Response to Arguments
Applicant’s arguments filed on 1/14/2026, with respect to claim(s) 1-18, have been considered but are moot because the new ground of rejection does not rely on any reference applied in the prior rejection of record for any teaching or matter specifically challenged in the argument. Further Applicant arguments with respect to objection of claim 20, have been fully considered and are persuasive in view of Amendment, hence said objection is withdrawn.
Furthermore, regarding independent claims 1, 10 and 19 (and their respective dependent claims), Applicant argues that “Tang fails to disclose each and every element of amended claim 1. In particular, the Office asserts that Tang allegedly discloses "receiving a video frame" and "responsive to the video frame comprising at least one of a salient object or a region of interest, partitioning the video frame into one or more tiles based on a location of the at least one of the salient object or the region of interest".
Examiner respectfully disagrees, as Tang discloses in Fig. 5:102:306, and in paragraph 138, discloses “The computer vision AI model(s) implemented by the ROI detection module 306 may be configured to detect and/or classify one or more types of objects. In one example, the computer vision AI model implemented by the ROI detection module 306 may be configured to perform person detection. In another example, the computer vision AI model implemented by the ROI detection module 306 may be configured to perform vehicle detection”, Hence as can be seen from above passage that in response to received video frames ROI detection module perform ROI detection on the objects and further Figs. 6 and 8, shows bounding boxes of ROI’s i.e., partitioning based on the detected ROI’s. Therefore Tang discloses the argued limitations as presented by the Applicant.

- **TASK LIST**
1 - Reproduce the part of the response to arguments that runs from "Examiner respectfully disagrees, as" up to and including "by the Applicant.".
2 - List each line of the entries below that contains the string "return".

Pixel coordinate grounding data:

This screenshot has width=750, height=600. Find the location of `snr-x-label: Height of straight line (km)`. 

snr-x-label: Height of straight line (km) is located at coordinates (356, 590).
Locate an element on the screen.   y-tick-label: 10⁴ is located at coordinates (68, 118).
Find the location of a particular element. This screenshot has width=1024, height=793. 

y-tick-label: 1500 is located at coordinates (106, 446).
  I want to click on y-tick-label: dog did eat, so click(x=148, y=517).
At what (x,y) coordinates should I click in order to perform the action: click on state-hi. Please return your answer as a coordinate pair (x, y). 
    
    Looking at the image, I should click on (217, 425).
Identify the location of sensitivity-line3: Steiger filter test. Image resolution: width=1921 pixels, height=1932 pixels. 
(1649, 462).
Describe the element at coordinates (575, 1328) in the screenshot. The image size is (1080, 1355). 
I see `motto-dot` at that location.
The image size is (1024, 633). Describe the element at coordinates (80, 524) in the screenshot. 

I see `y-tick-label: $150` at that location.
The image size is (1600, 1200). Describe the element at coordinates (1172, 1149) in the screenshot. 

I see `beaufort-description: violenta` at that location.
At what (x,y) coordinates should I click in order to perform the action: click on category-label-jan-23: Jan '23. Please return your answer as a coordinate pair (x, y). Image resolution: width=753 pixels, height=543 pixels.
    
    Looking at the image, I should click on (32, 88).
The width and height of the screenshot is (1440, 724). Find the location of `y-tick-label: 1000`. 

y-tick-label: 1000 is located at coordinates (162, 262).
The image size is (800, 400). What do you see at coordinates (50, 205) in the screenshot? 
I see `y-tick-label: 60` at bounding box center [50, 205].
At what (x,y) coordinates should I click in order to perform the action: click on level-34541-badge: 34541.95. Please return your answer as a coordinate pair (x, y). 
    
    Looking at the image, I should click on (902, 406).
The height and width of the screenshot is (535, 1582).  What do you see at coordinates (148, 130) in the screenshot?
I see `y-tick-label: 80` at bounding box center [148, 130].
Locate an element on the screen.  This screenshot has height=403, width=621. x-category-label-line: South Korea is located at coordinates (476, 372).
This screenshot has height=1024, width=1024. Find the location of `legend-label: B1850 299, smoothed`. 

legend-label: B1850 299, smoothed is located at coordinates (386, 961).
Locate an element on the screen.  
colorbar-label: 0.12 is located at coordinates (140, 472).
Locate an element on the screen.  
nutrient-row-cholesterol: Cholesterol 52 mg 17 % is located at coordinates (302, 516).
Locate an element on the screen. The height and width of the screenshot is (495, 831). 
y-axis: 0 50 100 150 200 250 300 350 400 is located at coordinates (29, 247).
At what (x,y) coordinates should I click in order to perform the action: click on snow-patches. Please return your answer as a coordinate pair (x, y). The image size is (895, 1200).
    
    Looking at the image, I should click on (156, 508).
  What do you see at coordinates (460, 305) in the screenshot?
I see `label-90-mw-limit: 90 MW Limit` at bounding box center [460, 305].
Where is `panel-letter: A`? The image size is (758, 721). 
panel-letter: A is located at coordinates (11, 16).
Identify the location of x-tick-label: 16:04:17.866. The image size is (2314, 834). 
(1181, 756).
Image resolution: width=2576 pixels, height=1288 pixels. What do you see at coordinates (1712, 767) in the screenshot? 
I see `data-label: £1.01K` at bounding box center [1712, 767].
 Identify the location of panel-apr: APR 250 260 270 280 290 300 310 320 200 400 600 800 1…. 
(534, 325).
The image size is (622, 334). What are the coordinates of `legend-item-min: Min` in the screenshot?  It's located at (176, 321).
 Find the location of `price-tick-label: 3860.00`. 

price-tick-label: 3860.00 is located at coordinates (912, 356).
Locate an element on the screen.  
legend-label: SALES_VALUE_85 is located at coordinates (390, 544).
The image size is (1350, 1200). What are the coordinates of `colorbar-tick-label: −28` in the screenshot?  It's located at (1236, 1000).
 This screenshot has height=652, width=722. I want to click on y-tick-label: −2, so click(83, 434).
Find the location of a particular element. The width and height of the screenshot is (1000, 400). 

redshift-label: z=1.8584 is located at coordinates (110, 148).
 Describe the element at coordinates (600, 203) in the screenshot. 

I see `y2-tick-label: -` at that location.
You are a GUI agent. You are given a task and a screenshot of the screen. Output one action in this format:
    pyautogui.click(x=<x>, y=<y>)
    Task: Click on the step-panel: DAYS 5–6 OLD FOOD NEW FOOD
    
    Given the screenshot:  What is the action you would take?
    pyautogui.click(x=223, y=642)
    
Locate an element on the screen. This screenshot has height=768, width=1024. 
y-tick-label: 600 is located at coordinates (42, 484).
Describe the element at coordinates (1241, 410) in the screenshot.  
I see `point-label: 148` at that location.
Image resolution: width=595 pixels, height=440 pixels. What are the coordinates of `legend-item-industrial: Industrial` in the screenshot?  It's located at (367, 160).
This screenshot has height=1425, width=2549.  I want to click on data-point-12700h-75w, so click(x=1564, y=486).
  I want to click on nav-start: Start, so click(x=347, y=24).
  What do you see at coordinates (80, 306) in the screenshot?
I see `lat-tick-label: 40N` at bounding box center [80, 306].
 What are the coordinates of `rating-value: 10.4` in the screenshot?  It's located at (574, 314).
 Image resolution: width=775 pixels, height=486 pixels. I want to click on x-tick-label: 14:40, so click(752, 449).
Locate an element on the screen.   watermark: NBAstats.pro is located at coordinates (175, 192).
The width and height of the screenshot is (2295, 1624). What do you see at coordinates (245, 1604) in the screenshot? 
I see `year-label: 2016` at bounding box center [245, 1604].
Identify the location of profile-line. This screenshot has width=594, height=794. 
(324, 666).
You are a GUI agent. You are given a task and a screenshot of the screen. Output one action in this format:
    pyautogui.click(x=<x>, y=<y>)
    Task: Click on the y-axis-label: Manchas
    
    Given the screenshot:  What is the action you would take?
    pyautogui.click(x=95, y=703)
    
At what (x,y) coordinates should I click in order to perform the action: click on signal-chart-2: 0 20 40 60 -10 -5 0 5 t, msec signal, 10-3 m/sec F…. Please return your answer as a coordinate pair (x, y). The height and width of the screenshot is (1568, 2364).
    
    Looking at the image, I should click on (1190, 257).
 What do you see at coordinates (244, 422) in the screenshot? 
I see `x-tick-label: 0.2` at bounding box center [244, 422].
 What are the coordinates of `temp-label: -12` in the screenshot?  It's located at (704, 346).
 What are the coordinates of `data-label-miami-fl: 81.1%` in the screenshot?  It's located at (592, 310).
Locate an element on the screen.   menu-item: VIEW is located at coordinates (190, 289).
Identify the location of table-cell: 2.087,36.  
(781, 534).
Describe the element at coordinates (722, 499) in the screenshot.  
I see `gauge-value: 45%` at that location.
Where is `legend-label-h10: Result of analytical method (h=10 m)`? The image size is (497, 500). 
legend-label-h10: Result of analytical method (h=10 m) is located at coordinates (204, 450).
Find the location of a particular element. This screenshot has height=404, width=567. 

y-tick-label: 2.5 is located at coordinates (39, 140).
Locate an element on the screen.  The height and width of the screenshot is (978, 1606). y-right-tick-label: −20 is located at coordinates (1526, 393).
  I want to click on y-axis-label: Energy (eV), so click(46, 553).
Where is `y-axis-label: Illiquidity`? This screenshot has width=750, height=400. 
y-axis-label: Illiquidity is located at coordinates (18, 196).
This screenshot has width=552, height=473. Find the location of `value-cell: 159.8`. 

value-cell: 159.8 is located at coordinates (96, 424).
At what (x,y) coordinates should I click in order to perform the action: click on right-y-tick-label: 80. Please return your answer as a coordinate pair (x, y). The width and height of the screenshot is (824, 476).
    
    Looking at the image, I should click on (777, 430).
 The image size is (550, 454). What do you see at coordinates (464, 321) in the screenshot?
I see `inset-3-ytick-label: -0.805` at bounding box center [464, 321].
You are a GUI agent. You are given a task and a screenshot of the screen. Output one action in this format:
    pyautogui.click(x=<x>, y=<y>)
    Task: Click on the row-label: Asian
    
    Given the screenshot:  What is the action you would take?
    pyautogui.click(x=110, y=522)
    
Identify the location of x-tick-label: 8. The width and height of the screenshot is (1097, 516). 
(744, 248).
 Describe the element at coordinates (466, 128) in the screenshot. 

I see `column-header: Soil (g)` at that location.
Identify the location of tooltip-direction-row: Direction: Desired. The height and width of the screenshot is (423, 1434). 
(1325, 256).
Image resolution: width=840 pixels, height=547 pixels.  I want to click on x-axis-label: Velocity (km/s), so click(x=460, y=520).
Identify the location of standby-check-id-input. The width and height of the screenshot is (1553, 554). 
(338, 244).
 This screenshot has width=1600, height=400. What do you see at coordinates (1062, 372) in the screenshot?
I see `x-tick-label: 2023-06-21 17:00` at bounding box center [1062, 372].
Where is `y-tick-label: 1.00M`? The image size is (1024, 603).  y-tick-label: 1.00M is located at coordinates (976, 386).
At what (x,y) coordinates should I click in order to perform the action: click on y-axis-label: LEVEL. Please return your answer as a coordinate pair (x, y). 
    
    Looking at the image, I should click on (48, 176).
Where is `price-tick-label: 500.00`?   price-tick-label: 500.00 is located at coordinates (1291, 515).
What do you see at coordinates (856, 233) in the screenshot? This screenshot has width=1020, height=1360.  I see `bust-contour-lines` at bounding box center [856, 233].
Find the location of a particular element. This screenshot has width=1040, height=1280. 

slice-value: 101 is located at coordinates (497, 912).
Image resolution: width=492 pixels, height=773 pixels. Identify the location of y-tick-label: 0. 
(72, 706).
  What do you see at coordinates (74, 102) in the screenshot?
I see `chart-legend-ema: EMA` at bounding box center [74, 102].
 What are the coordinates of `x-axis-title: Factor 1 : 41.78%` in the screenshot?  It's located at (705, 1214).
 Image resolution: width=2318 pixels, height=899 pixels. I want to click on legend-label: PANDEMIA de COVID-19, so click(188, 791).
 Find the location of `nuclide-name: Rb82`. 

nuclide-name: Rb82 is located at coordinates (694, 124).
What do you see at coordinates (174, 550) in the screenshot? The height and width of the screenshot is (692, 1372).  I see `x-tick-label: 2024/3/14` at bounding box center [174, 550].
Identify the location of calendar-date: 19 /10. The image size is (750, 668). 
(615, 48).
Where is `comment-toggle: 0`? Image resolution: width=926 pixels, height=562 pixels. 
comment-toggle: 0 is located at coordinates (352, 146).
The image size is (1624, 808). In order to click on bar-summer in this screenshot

- **SOLUTIONS TO THE PROBLEMS**
1 -
Examiner respectfully disagrees, as Tang discloses in Fig. 5:102:306, and in paragraph 138, discloses “The computer vision AI model(s) implemented by the ROI detection module 306 may be configured to detect and/or classify one or more types of objects. In one example, the computer vision AI model implemented by the ROI detection module 306 may be configured to perform person detection. In another example, the computer vision AI model implemented by the ROI detection module 306 may be configured to perform vehicle detection”, Hence as can be seen from above passage that in response to received video frames ROI detection module perform ROI detection on the objects and further Figs. 6 and 8, shows bounding boxes of ROI’s i.e., partitioning based on the detected ROI’s. Therefore Tang discloses the argued limitations as presented by the Applicant.

2 -
At what (x,y) coordinates should I click in order to perform the action: click on state-hi. Please return your answer as a coordinate pair (x, y). 
At what (x,y) coordinates should I click in order to perform the action: click on category-label-jan-23: Jan '23. Please return your answer as a coordinate pair (x, y). Image resolution: width=753 pixels, height=543 pixels.
At what (x,y) coordinates should I click in order to perform the action: click on level-34541-badge: 34541.95. Please return your answer as a coordinate pair (x, y). 
At what (x,y) coordinates should I click in order to perform the action: click on snow-patches. Please return your answer as a coordinate pair (x, y). The image size is (895, 1200).
At what (x,y) coordinates should I click in order to perform the action: click on signal-chart-2: 0 20 40 60 -10 -5 0 5 t, msec signal, 10-3 m/sec F…. Please return your answer as a coordinate pair (x, y). The height and width of the screenshot is (1568, 2364).
At what (x,y) coordinates should I click in order to perform the action: click on right-y-tick-label: 80. Please return your answer as a coordinate pair (x, y). The width and height of the screenshot is (824, 476).
At what (x,y) coordinates should I click in order to perform the action: click on y-axis-label: LEVEL. Please return your answer as a coordinate pair (x, y). 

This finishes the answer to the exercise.